- [指示]: 石津神社を紹介する文章を、最後の文のあとから書き継いでもらえますか。

- [原文]:
────────────────
上石津のえべっさん

 旧和泉国大鳥郡上石津かみいしづ村の産土神である石津神社は、小栗判官おぐりはんがんが土車に乗って熊野を目指したという小栗街道沿いに社地を構えている。
 最古のえびす神社と称するこの神社の創祀伝承は遥か神代に遡る。恵美酒えびす大神がこの地に降臨し、携えて来た五色の石を置いたのが始まりで、その故事により「石津」の地名が生まれたという。
 その後、第五代孝昭天皇七年(BC469)八月十日に、勅によって恵美酒大神を奉祭する社殿が建てられた。
 五色の神石は地中に埋められており、天変地異の時には地上に浮き上がると伝えられている。

石津神社 鳥居

石津神社 鳥居



石津神社
【いしづじんじゃ】
鎮座地大阪府堺市堺区石津町一丁石津15-21
包括神社本庁
御祭神八重事代主神【やえことしろぬしのかみ】
大己貴神【おおなむちのかみ】
天穂日神【あめのほひのかみ】
誉田別神【ほむたわけのかみ】(相殿)
伊邪那美神【いざなみのかみ】(相殿)
白山比売神【しらやまひめのかみ】(相殿)
水分神【みくまりのかみ】(相殿)
高野神【たかののかみ】(相殿)
高龗神【たかおかみのかみ】(相殿)
創建孝昭天皇七年(BC469)
延喜式神名帳和泉國大鳥郡 石津太社神社
社格等旧村社
別称/旧称戎神社 蛭児社 石津大社 陸の戎


石津神社 拝殿

石津神社 拝殿



 明治五年(1872)に村社に列し、同四十年(1907)神饌幣帛料供進社に指定されている。
 祭神は八重事代主神・大己貴神・天穂日神。
────────────────
- [提供データ]:
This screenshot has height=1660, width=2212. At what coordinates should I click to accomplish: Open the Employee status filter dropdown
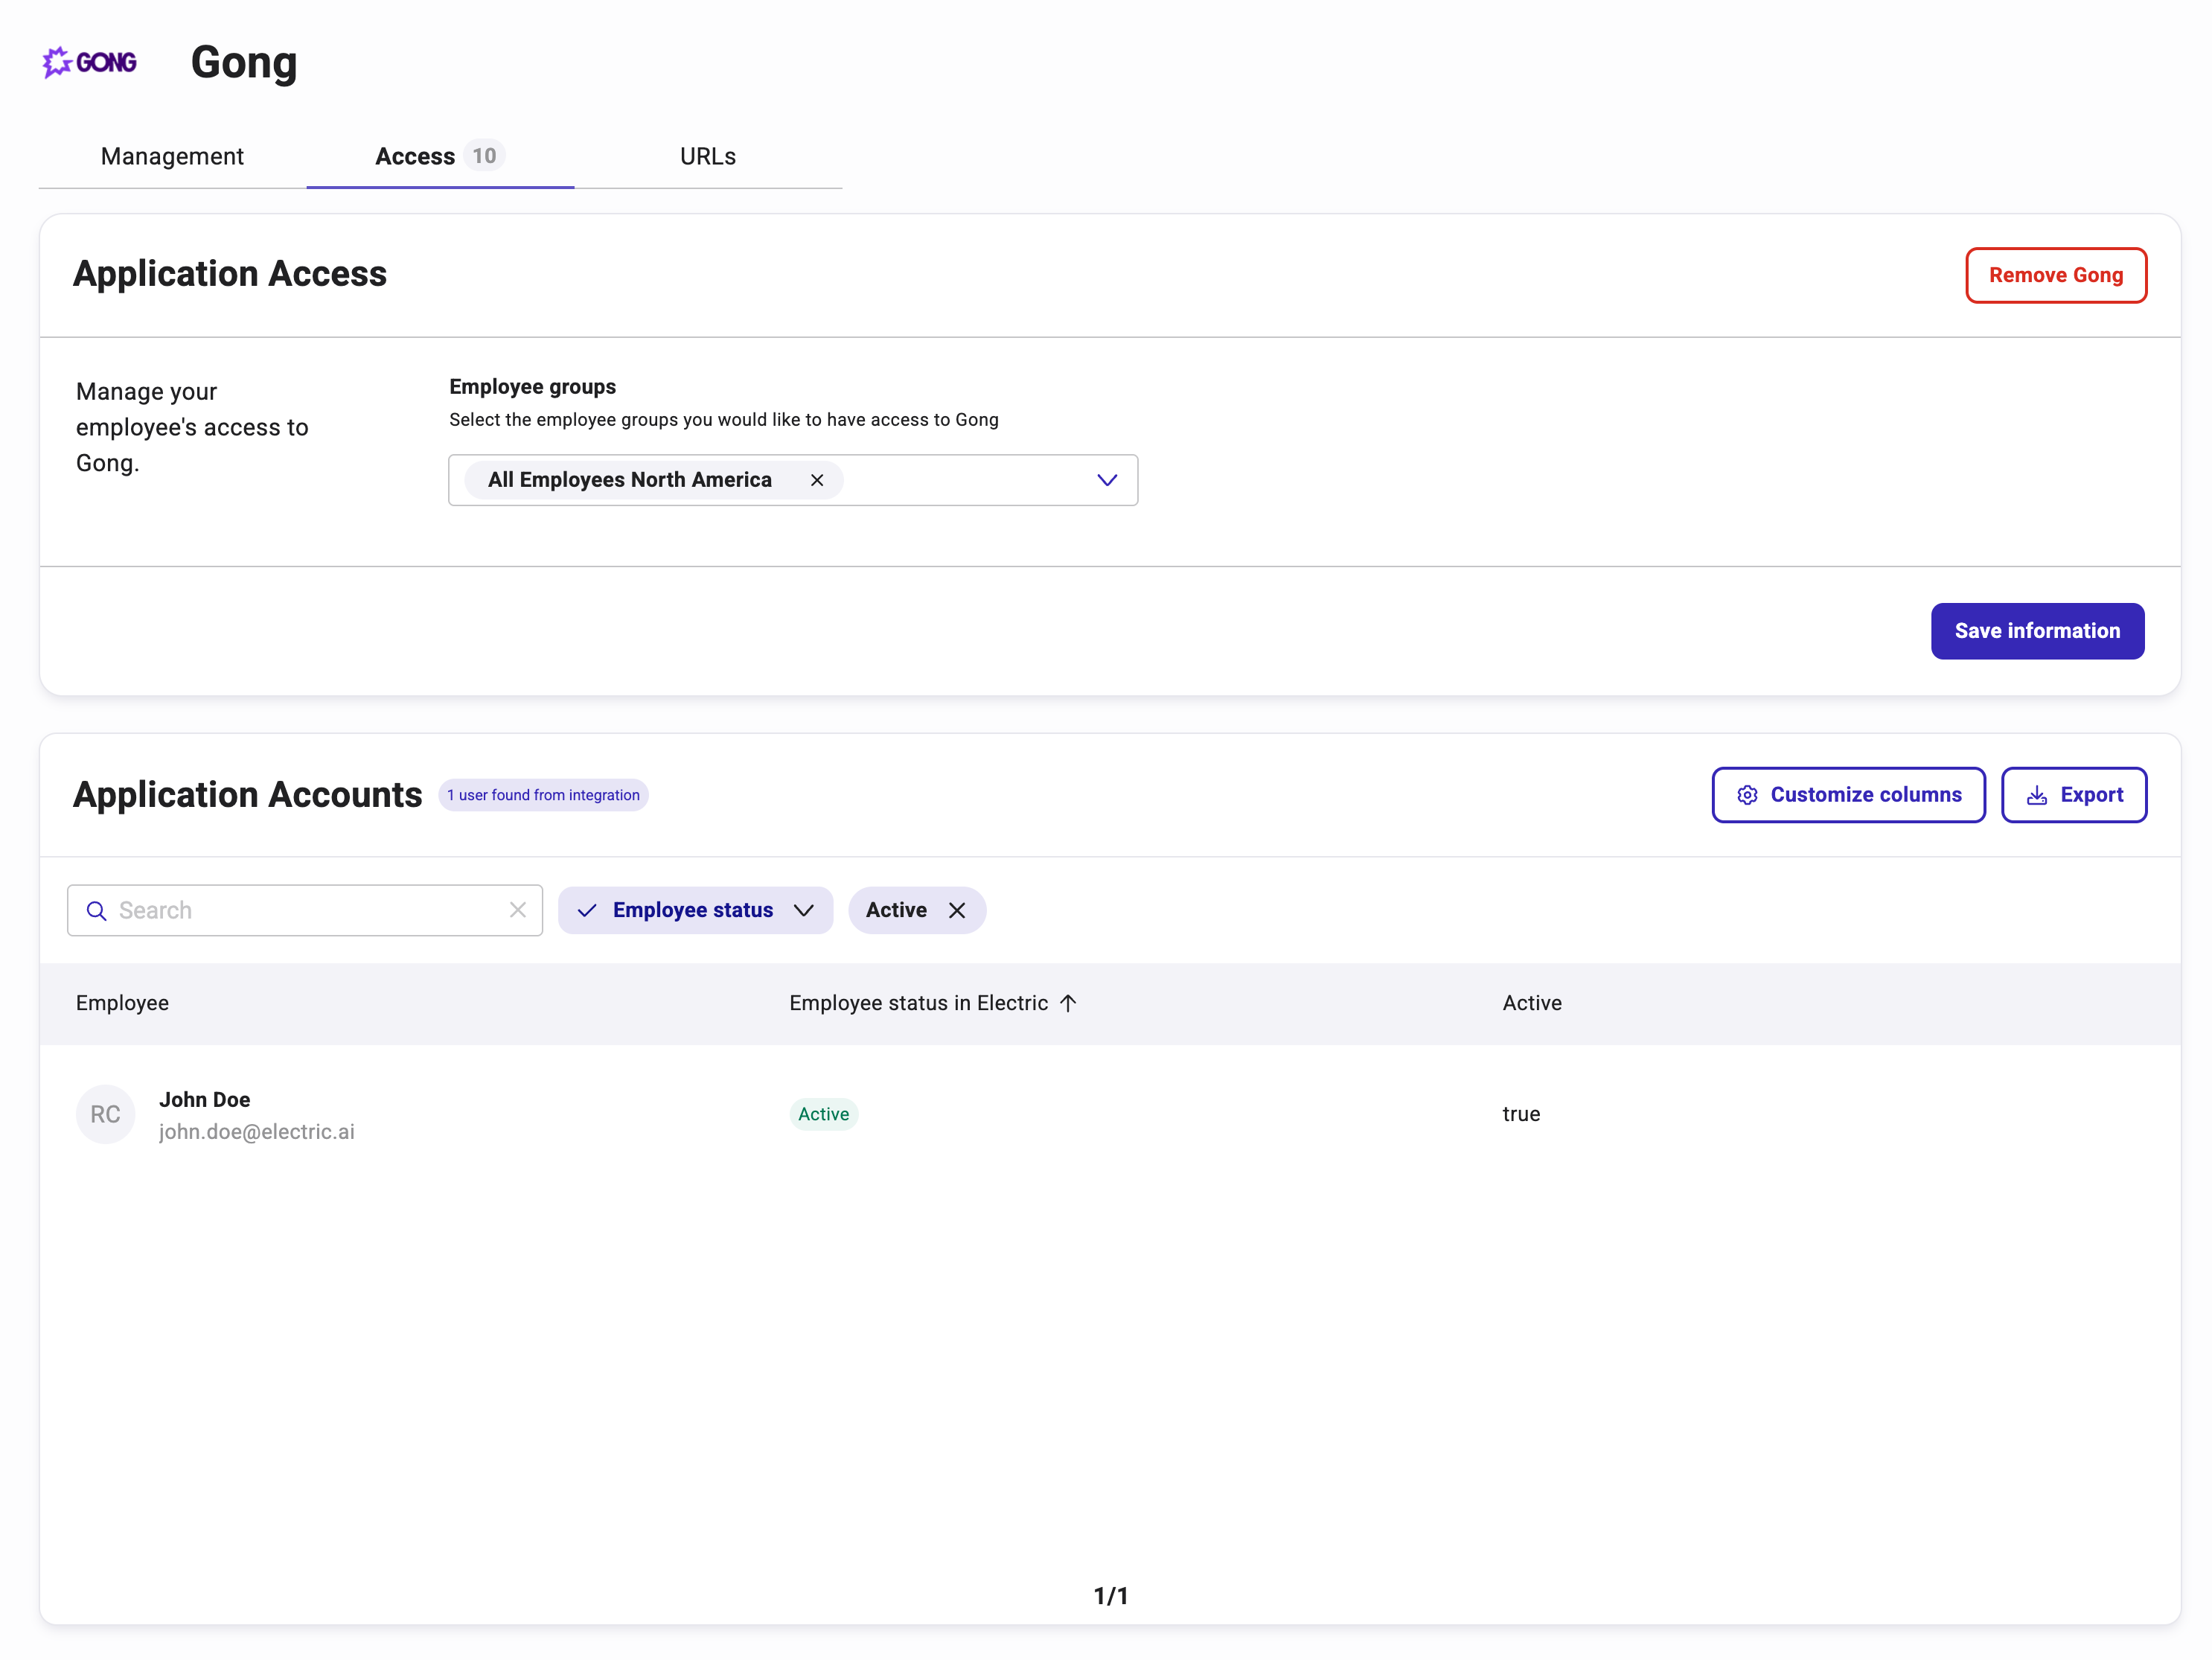click(x=804, y=910)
────────────────
- [解答]:
 事代主は大己貴おおなむち大国主おおくにぬし)の子で、父神の国譲りの際に釣りをしていたことから、海から来る神である戎神と同一視されるようになった。
 天穂日はこの地に盤踞ばんきょした石津連いしづのむらじの祖神。天穂日十四世の子孫である野見宿禰のみのすくねが石津社の神主を務めたと社伝にいう。その後裔を称する石津(陸野)氏が上石津村字観音寺に住み、代代石津神社の社家であった。
 他に誉田別神を始めとする六柱を配祀する。これは明治四十二年(1909)に合祀した旧いち村字北町の村社六所神社の祭神。

 境内社に野見宿禰社・天満宮・猿田彦さるたひこ社、及び神木の傍らに祭神不明の小祠がある。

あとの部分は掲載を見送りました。